Pixel coordinate grounding data
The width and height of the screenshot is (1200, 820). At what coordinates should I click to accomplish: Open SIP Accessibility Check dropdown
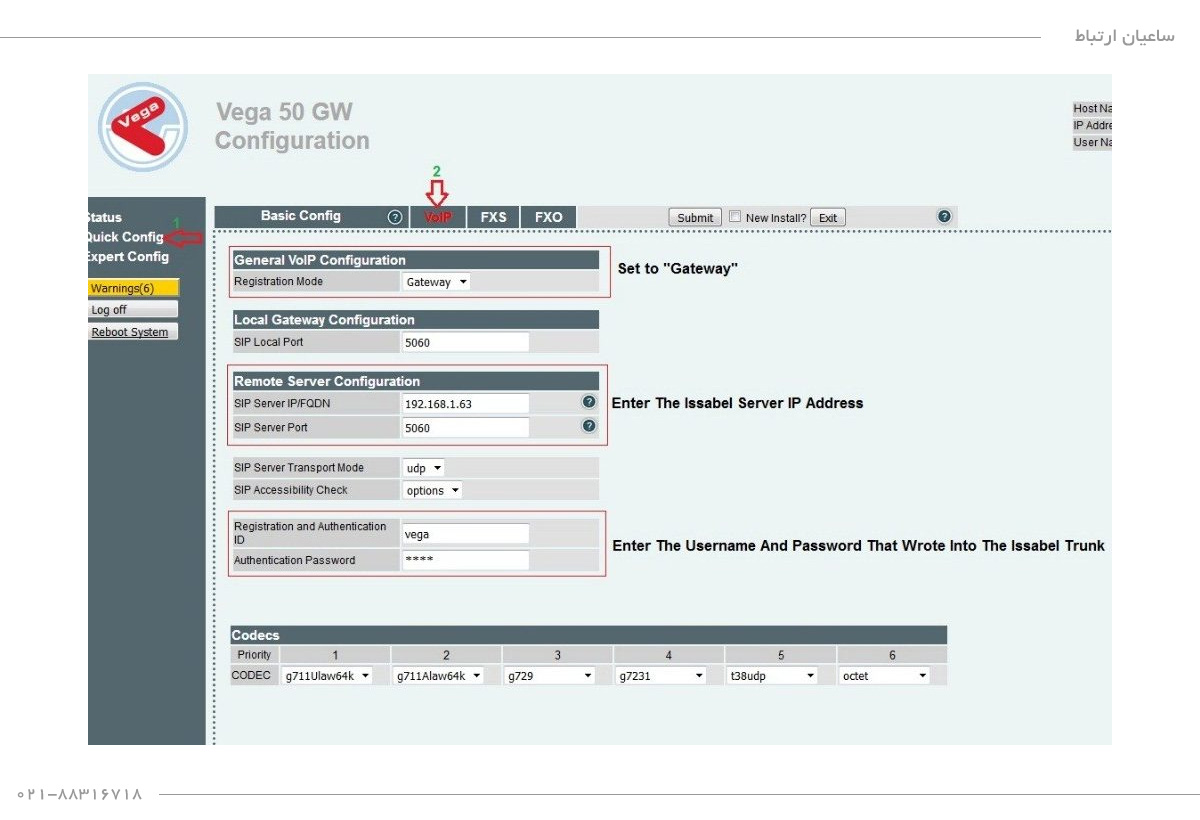pos(432,491)
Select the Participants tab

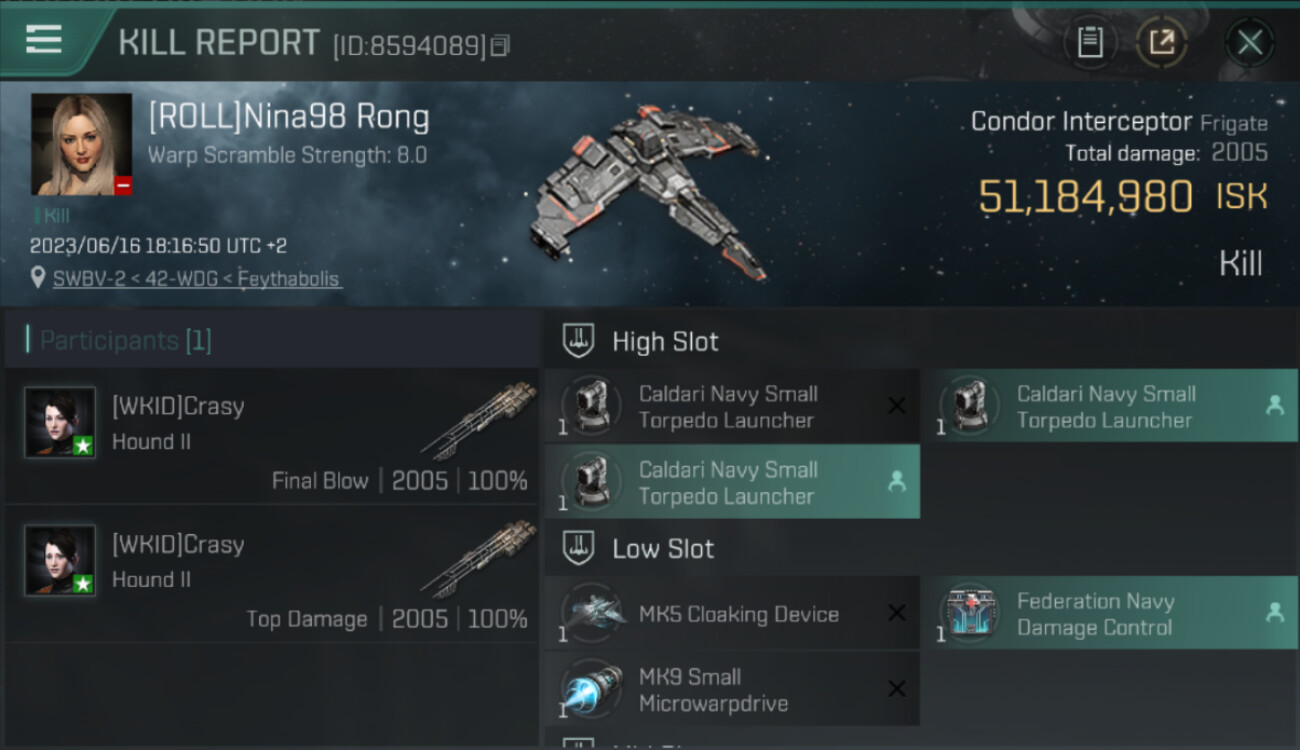125,341
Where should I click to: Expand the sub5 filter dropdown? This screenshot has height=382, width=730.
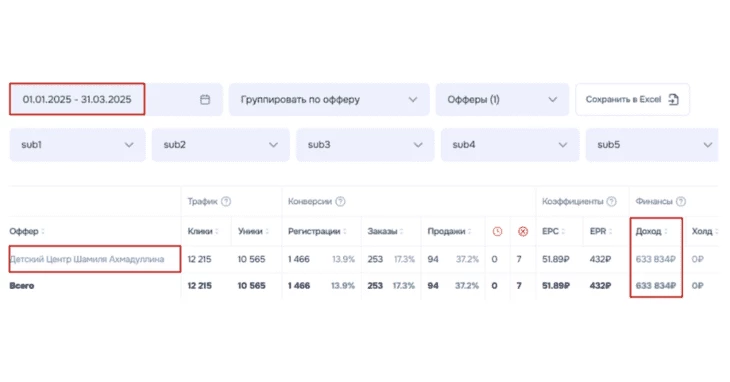tap(652, 145)
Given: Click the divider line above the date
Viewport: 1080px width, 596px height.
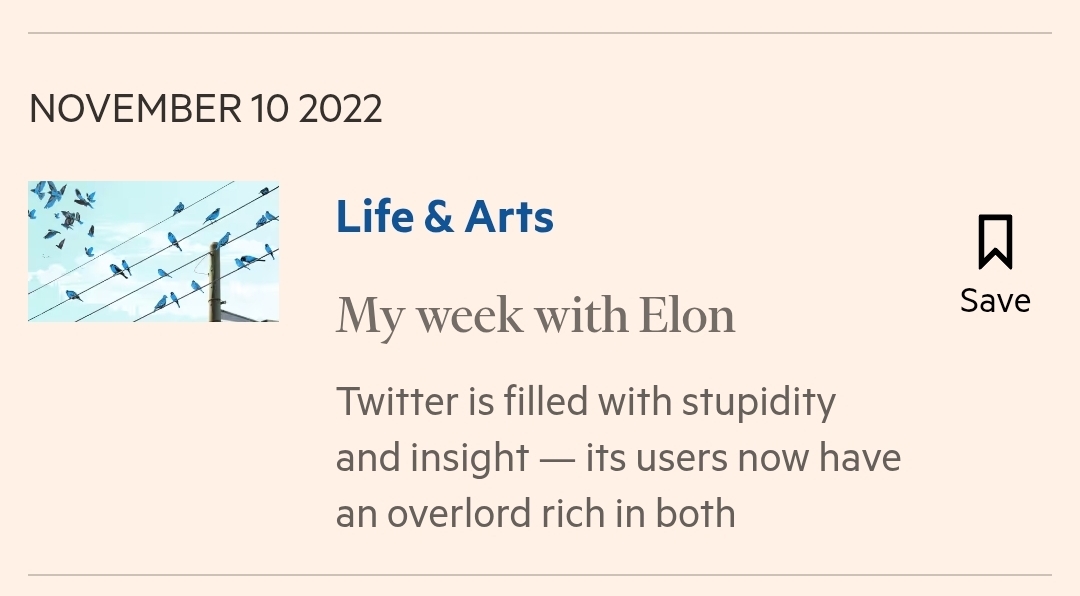Looking at the screenshot, I should click(x=540, y=33).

▶ [Assignment] Go back to the line containing "Given: Click the divider line above the date" and output it and every line after it through the end of the records, exactly, but not the pictures.

▶ [Task result]
Given: Click the divider line above the date
Viewport: 1080px width, 596px height.
Looking at the screenshot, I should click(x=540, y=33).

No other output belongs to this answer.